Freeing farmers from agrarian distress
Bengaluru: While the city celebrates Sankranti a harvest festival, not much thought is given to agrarian distress in our villages.
The number of farm suicides is on the rise and loan sharks have a vice like grip over our farming communities. On an average a farmer commits suicide every 30 minutes in the country, but little is being done to alleviate their misery.
Currently all India Kisan Sangharsh Coordination Committee (AIKSCC), a farmers’ platform, is on a mission to empower the farmers by fighting for their two pressing demands - fair and remunerative prices and freedom from debt.
AIKSCC has more than ten farmers union across the State as its members and close 174 farmers unions across the country spaced out in 23 states.

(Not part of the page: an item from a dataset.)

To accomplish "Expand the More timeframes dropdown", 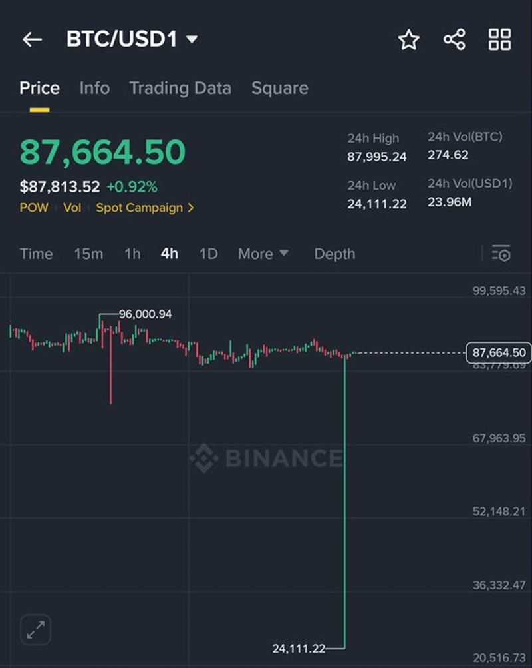I will click(263, 254).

"The fight is more relevant in terms of Karnataka, as from 2003 to 2013 the state has witnessed a sharp rise in indebtedness among farm households and recorded highest number of farmer suicides,” said Kavitha Kuruganti, Conveynor of Alliance for Sustainable and Holistic Agriculture (ASHA) and also a national Working Group member of AIKSCC.
Hence, after joining hands with a vibrant movement such as AIKSCC, the farmers become more empowered with not just information, but to take their demands to the next level, she added.
"With farmers and their rights, the fight and the struggle is the same across the states, hence restricting it to just one State should not be the idea and the whole focus is to make it into a movement, a bigger one," she added.
After organising successful Kisan Mukti Yatras in different regions of the country, AIKSCC has announced its next plan of action to secure these two demands for all farmers, as immediate requirements to tackle the acute agrarian crisis.
“What needs to be done about current agrarian distress. And for the solutions we have to look at a holistic solution, which includes social, environmental and economic justice. The whole idea is to help them to turn their issues into a people's movement so powerful that the government takes notice. For this we try to connect as many farmers union across 23 States and carry out Yatras and meetings," she explained.
"Even the Minimum Support Price (MSP) that the government announces is below the officially-estimated cost of cultivation. How is the farm family supposed to run, if there is no profit margin over and above the cost of cultivating a crop? Don’t farm families have other expenses to survive with dignity beyond costs related to agriculture?" she observed.
Another cause of concern is the increase in fallow land cover. "There has been a steep increase of fallow lands or uncultivated lands, which sets off a vicious cycle of unemployment and lesser returns. Hence they need to be empowered to creative solutions for utilising more land," she added.